## Text passage
Another way to look at it is like the venal value of a vehicle used for tax, registration and insurance purposes. According to that, a vehicle that is 10 years old is virtually worthless (residual value), but the market value can be 10 times higher.


----------



## NickZ (Jun 26, 2009)

How long is the average time on market in southern Spain? 

I found one interesting property. Google streetview shows it has had a for sale sign since at least May 2017.


----------



## Lynn R (Feb 21, 2014)

NickZ said:


> How long is the average time on market in southern Spain?
> 
> I found one interesting property. Google streetview shows it has had a for sale sign since at least May 2017.


You can find some information about averages in this 2019 article. It isn't unusual for properties to be on the market for years, though.

https://www.eleconomista.es/empresa...nda-se-templa-aumenta-el-tiempo-de-venta.html

We sold our old house in 2017, 3 months after putting it on the market, listed with just one agent.. 
Another house nearby (similar type and size, similar state of repair, similar sale price - although the vendors had reduced the asking price by almost 50% by the time it sold) sold around the same time after being on the market for 8 years, continuously, listed with just about every agent in the surrounding area.

When we were looking for a new property to buy, we found something we liked being sold privately. We agreed to pay the asking price, were cash buyers because we'd already sold our house and moved into temporary accommodation so could complete quickly. The day before we were to sign the compraventa the vendor pulled out of the sale and would not give a reason. That property had been for sale since 2014 at that stage, ie 3 years.


----------



## Barriej (Jul 23, 2012)

NickZ said:


> How long is the average time on market in southern Spain?
> 
> I found one interesting property. Google streetview shows it has had a for sale sign since at least May 2017.


Thats a piece of string question.

The flat we have was on the market about 6 months before we purchased it, there were 2 others for sale round the corner (at higher prices because they have a better outlook) 
Both of these are still for sale some 18months later, one of them has just been reduced by €10k.

## What you need to do
Extend the forum thread on how long properties stay on the market in southern Spain, picking up after its final sentence.

(Entries drawn from a dataset)
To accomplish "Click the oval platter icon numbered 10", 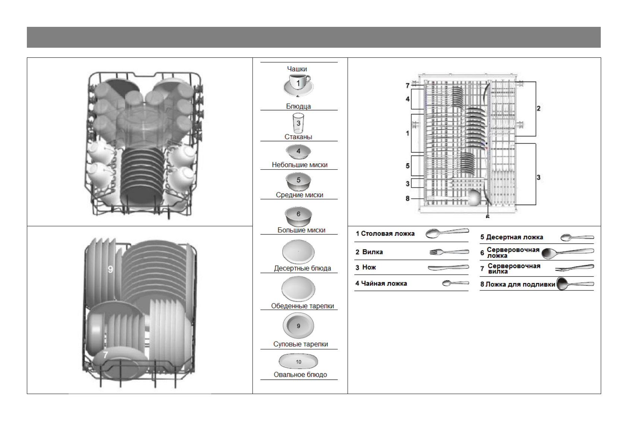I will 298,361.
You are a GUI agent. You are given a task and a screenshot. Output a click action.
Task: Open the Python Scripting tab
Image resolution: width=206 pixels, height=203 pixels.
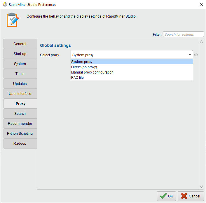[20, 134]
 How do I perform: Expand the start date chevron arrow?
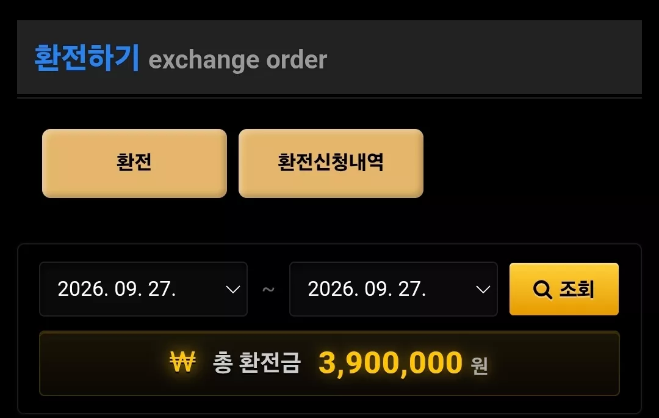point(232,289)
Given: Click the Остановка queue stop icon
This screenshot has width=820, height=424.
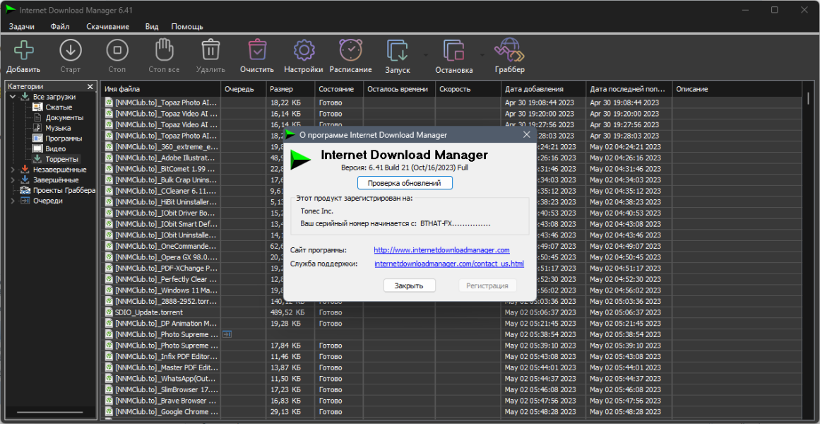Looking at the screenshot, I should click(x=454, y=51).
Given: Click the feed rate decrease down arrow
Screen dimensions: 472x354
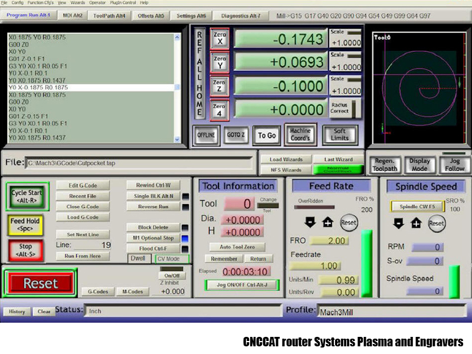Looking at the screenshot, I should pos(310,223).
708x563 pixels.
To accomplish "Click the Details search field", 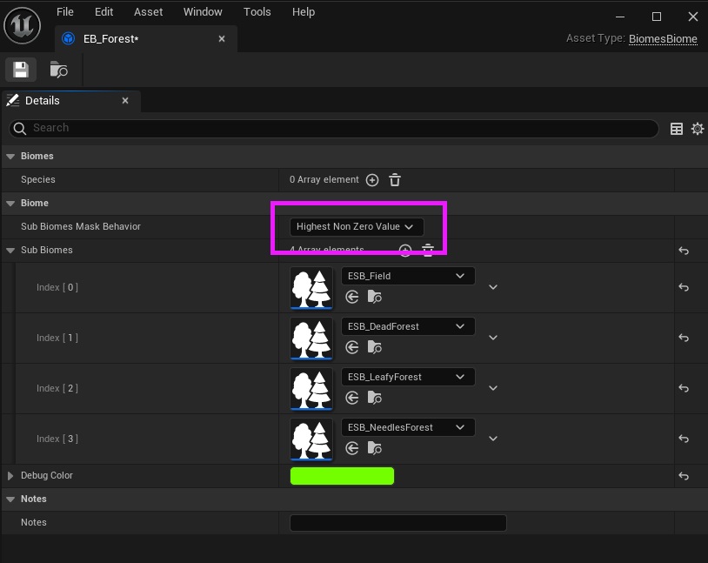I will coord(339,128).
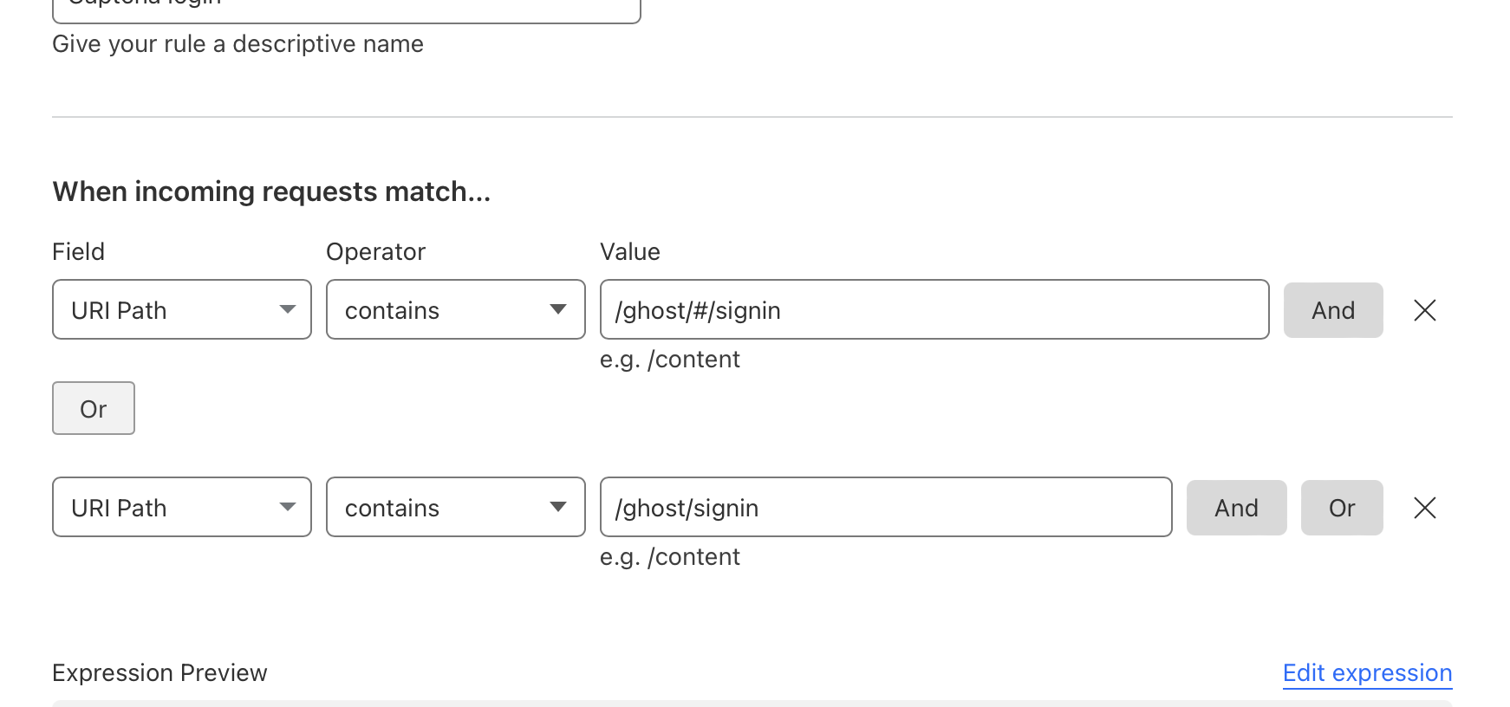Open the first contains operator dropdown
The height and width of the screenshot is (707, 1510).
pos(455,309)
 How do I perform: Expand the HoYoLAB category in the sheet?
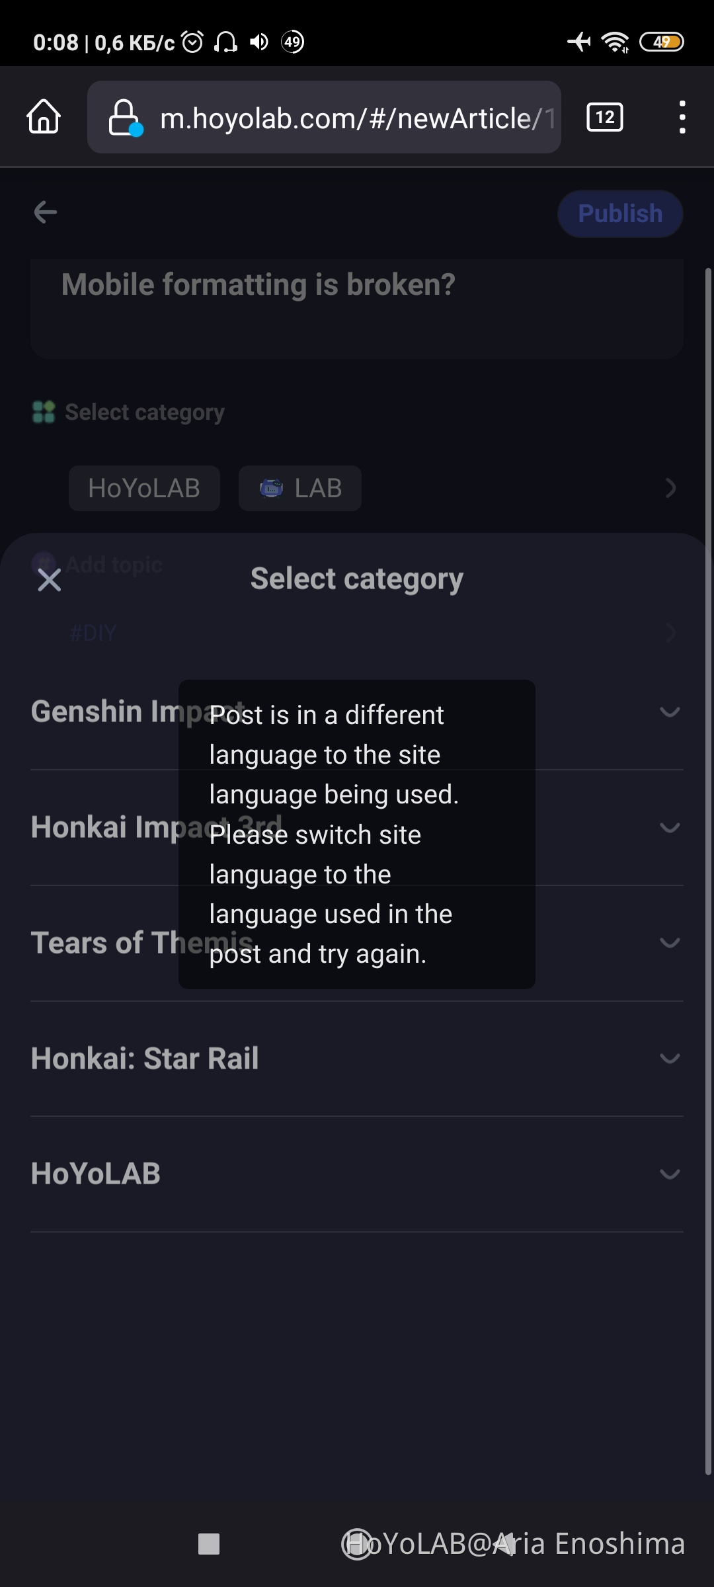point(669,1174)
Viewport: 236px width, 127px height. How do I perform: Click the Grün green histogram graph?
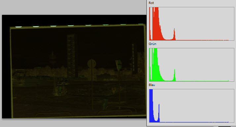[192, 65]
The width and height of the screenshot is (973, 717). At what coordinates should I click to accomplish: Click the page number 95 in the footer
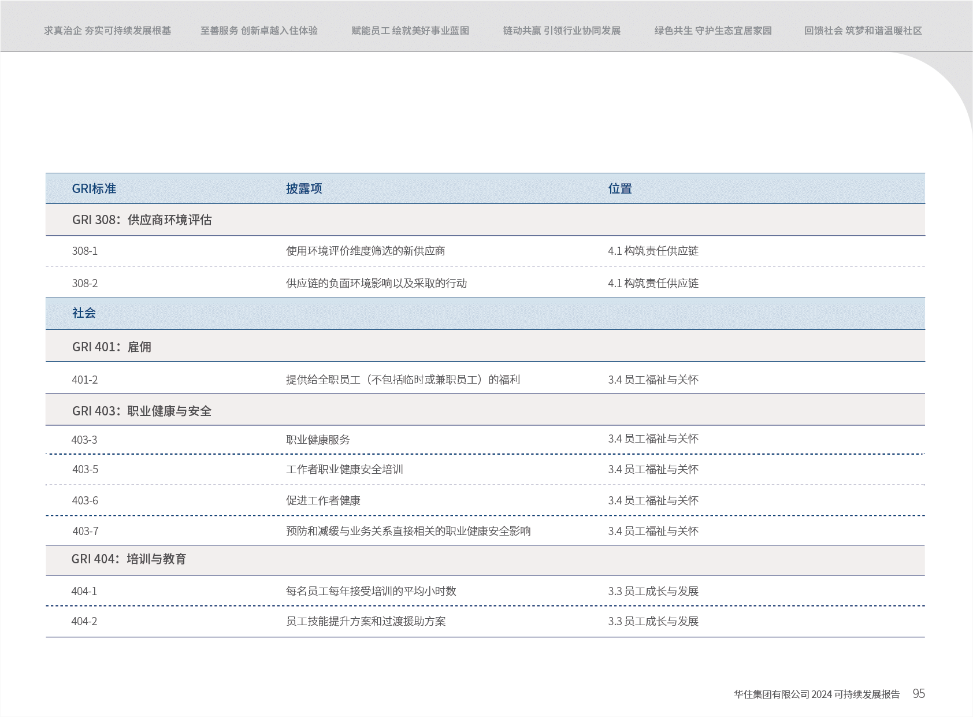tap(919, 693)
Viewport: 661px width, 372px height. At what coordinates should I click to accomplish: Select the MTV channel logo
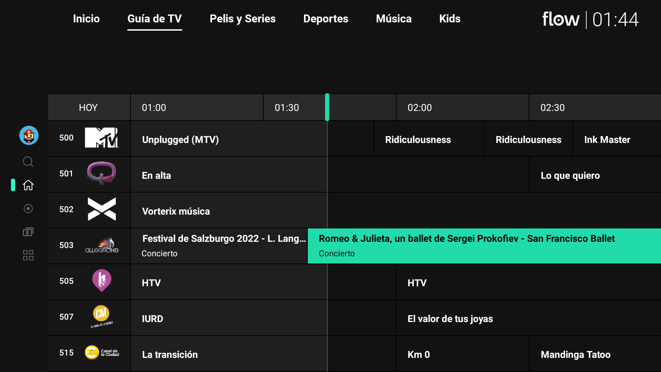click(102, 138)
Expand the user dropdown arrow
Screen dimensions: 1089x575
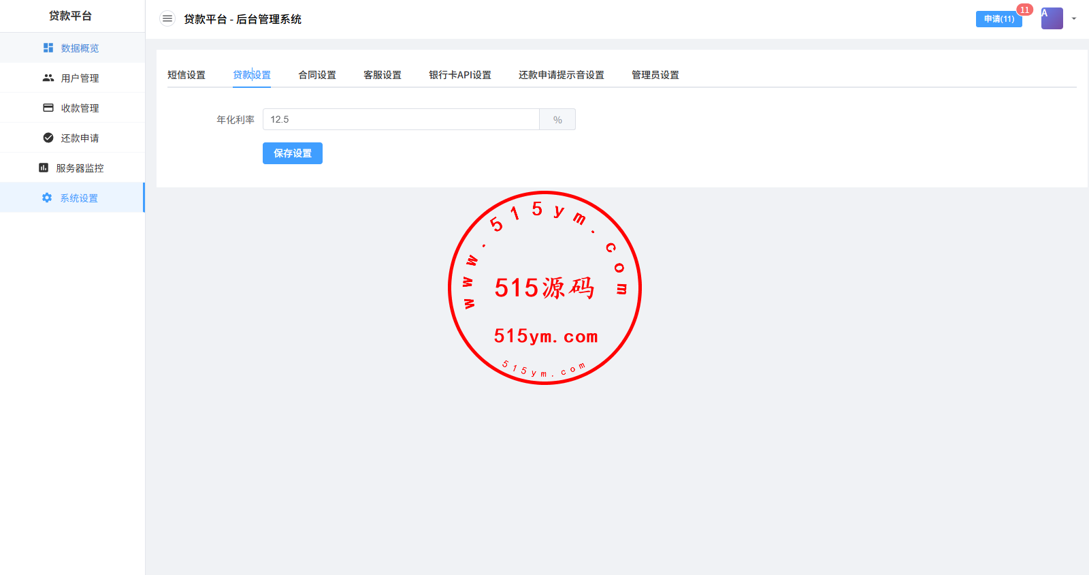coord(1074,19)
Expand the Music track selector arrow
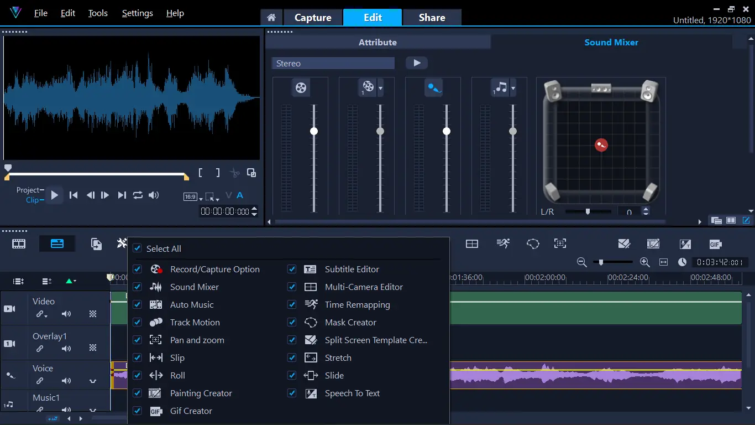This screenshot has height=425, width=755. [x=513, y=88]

## Response
----------



## NickZ (Jun 26, 2009)

The one I'm looking at seems to be used as a vacation rental. The photos show the exit sign. Fire extinguisher. Actually at least fifteen apartments in that complex are on AirBnb. Three or four are currently for sale. Okay it's a large complex of supposedly 350 apartments.

I can understand the ones that have been put up for sale recently. With the virus things are going to be rough. But the one that has been for sale for years just seems curious. The prices are all low enough that just the August rental would likely pay a years mortgage.


----------



## Juan C (Sep 4, 2017)

I believe for the non residents the 210 tax is based on the purchase price or catastral value, which ever is the highest 

For those who are not aware :
Non EU nationals (after the transition period that means U.K. nationals too) who are non resident in spain, pay 24% tax on the gross rental income. So no expenses are deductible. 

One example I looked at showed, a uk national now would have 2,000 euro income after tax. After transition period, with the same gross rental income, but no expenses deductible, net income 80 euros. 

PS. The ‘second home tax’ is payable by Spanish tax residents on all properties, in addition to their main home in spain, which they own worldwide. I pay that tax on a lock up garage I own in spain and an unlet property my wife owns in philipinnes, based on 50% of the purchase price. It is included in my annual tax declaration.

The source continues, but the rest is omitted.